Jorge Lucio de Campos



Francis
Bacon. Jato d'água, 1988.

 


Capturar visualmente o mundo e narrá-lo, sob este ponto de vista, ontologicamente (mesmo que apenas sob a forma de um registro gratuito de seus aspectos óbvios e cotidianos) tem sido um dos desejos mais arraigados do homem ocidental. Tal anseio 'óptico' de representação conduziu, em termos imagéticos, a uma autêntica 'quebra' do, até então prestigiado, ato pictórico, ao ser implementado, em pleno século XIX, o agenciamento técnico final do dispositivo fotográfico. Este fato se deveu a pioneiros do naipe de Thomas Wedgwood, Joseph N. Niepce, Louis J. M. Daguerre, Hippolyte Bayard e William H. F. Talbot - para citar apenas os mais bem-sucedidos, dentro de uma legião de engenhosos pretendentes - precisamente em agosto de 1839, quando o governo francês comprou a patente do daguerreótipo, disponibilizando-o para o uso público, com o nome 'fotografia' (híbrido dos termos gregos phos, 'luz' e graphein, 'escrever', literalmente significando 'escrita - ou registro - luminosa') - sugerido, à época, por Sir John Herschel.

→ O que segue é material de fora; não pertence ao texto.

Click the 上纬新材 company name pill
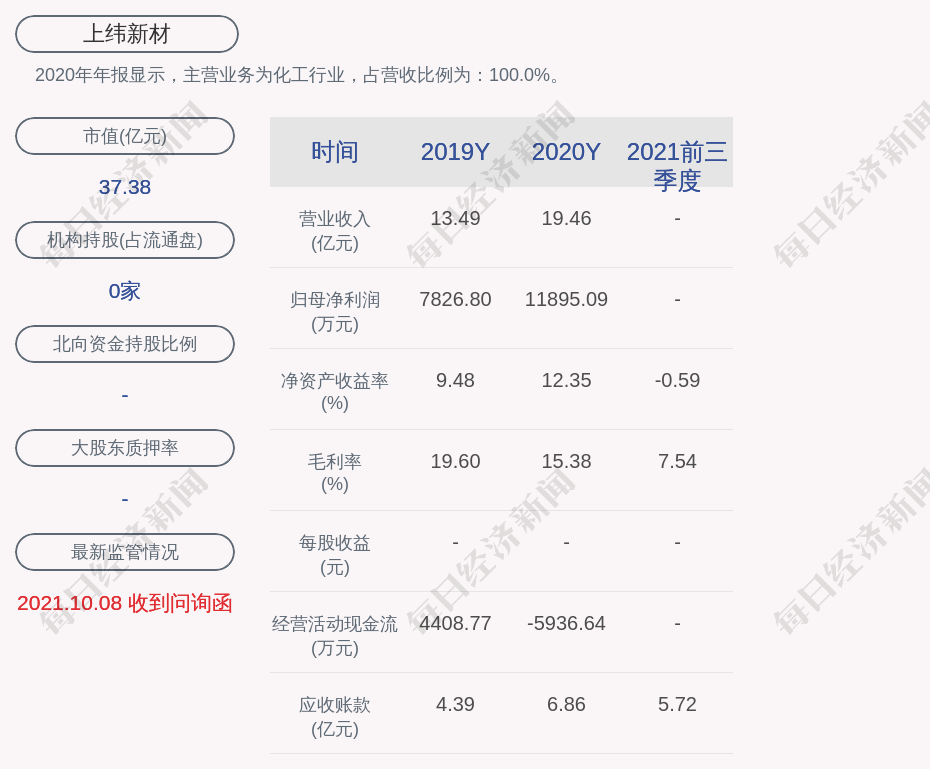930x769 pixels. (126, 34)
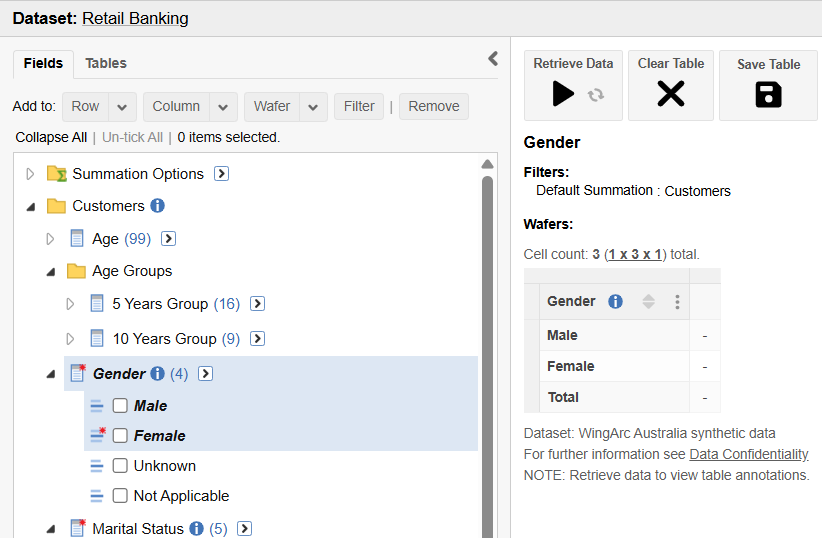Expand the 10 Years Group node
The height and width of the screenshot is (538, 822).
tap(70, 339)
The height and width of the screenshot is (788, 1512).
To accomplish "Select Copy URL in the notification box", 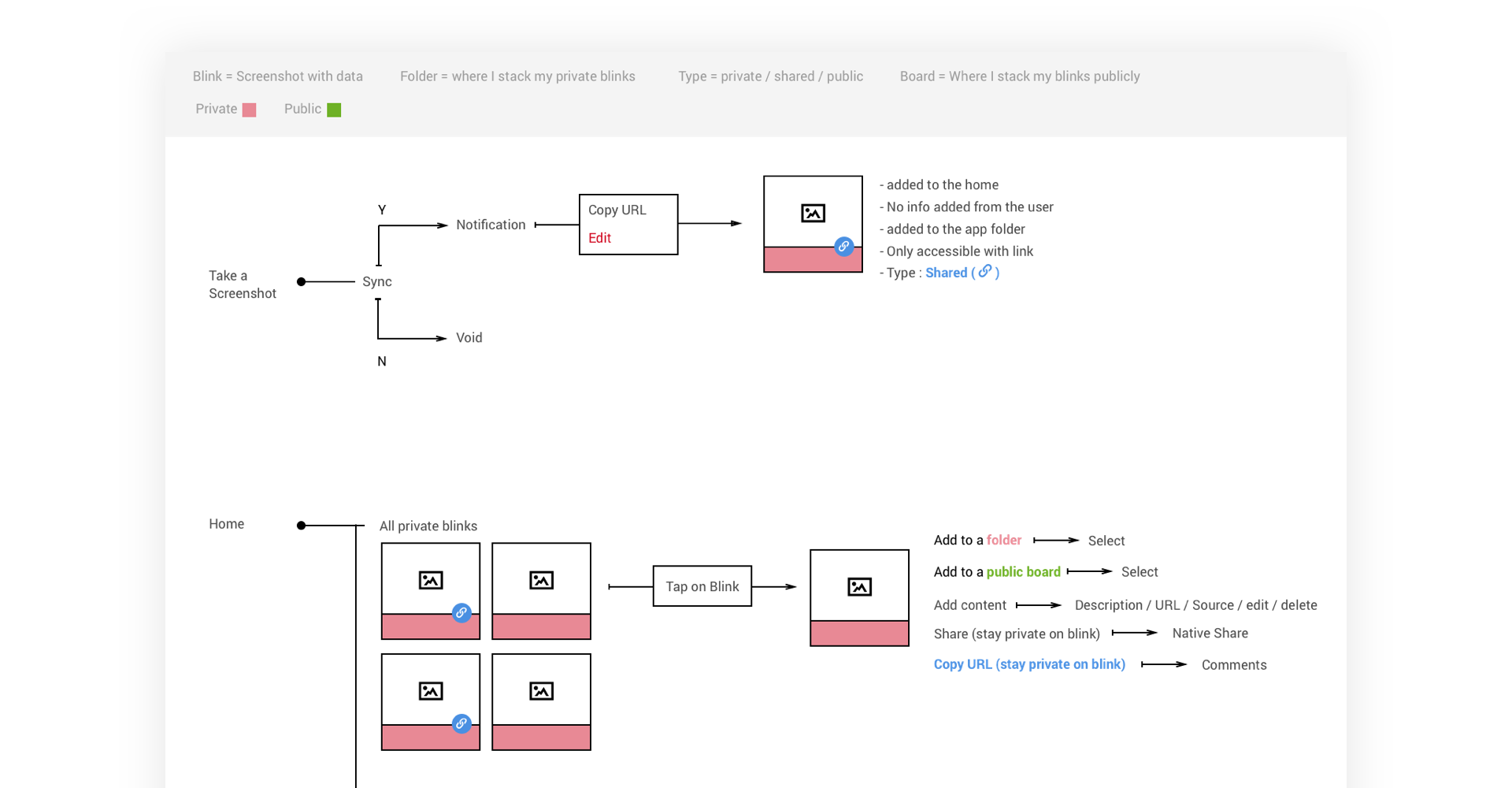I will 617,210.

O referido agenciamento simplesmente arrematava uma série de esforços, remissíveis à arquetípica camera obscura, tão cara aos renascentistas, em não dar conta de uma representação mais 'pura' do real, quanto em disseminá-la e partilhá-la em nome da racionalidade científica triunfante ou, pelo menos, para a fruição simbólica das classes que, então agentes oficiais do poder, nela investiam. Autêntica interface do técnico e do estético, do jogo duro da representação e da maleabilidade conceitual crítico-moderna, a fotografia tem se constituído em um domínio, sem dúvida, privilegiado - principalmente se levarmos em conta o fato de ela não poder apelar, como pôde o cinema, para a codificação fácil do binômio narrativa ficcional-movimento no tempo - no que tange a uma melhor elucidação da sensibilidade contemporânea.

No entanto, e apesar disso, são ainda relativamente poucas, em nosso idioma, as incursões teóricas de qualidade, no que diz respeito à linguagem fotográfica e seu entorno poético. A exemplo dos ensaios, por aqui traduzidos, de Philippe Dubois (O ato fotográfico) e de Jean-Marie Schaeffer (A imagem precária: Sobre o dispositivo fotográfico), O surrealismo e a estética fotográfica, de Fernando Braune, persegue um novo approach dessa ordem, revelando-se enriquecedor não por sua tentativa de (re)discussão dos aspectos intrínsecos da fotografia, como também por sua proposta de elucidação de um certo elemento de 'surrealidade' impregnante do olhar fotográfico.

Se a principal percalço de uma reflexão incisiva sobre a fotografia ainda repousa sobre o cotejamento, em tese improvável desde Platão, entre as ordens lógico-metafisicamente excludentes da representação-simulação e da objetividade-verdade, uma análise interfaceante, como a aqui fomentada, do projeto surrealista - no caso, pela caudalosidade de um de Chirico, um Ernst, um Miró ou um Duchamp - em sua intencionalidade "de afrontamento da passividade, do enfado e da alienação impostos pela racionalidade moderna", decerto nos conduz a um instigante sobrevôo emancipatório. Urge acrescentar que a qualidade visual de tal sobrevôo jamais deixa de ser-nos garantida pelos recortes vigorantes com que Fernando trata de municionar nossa leitura e que, indo, entre outros, da dicção cega das lentes de Evgen Bavcar ao voyeurismo paralisante do estranho de Diane Arbus, balizam com acuidade todo o percurso.

In: BRAUNE, F. O surrealismo e a estética fotográfica. Rio de Janeiro: 7Letras, 2000.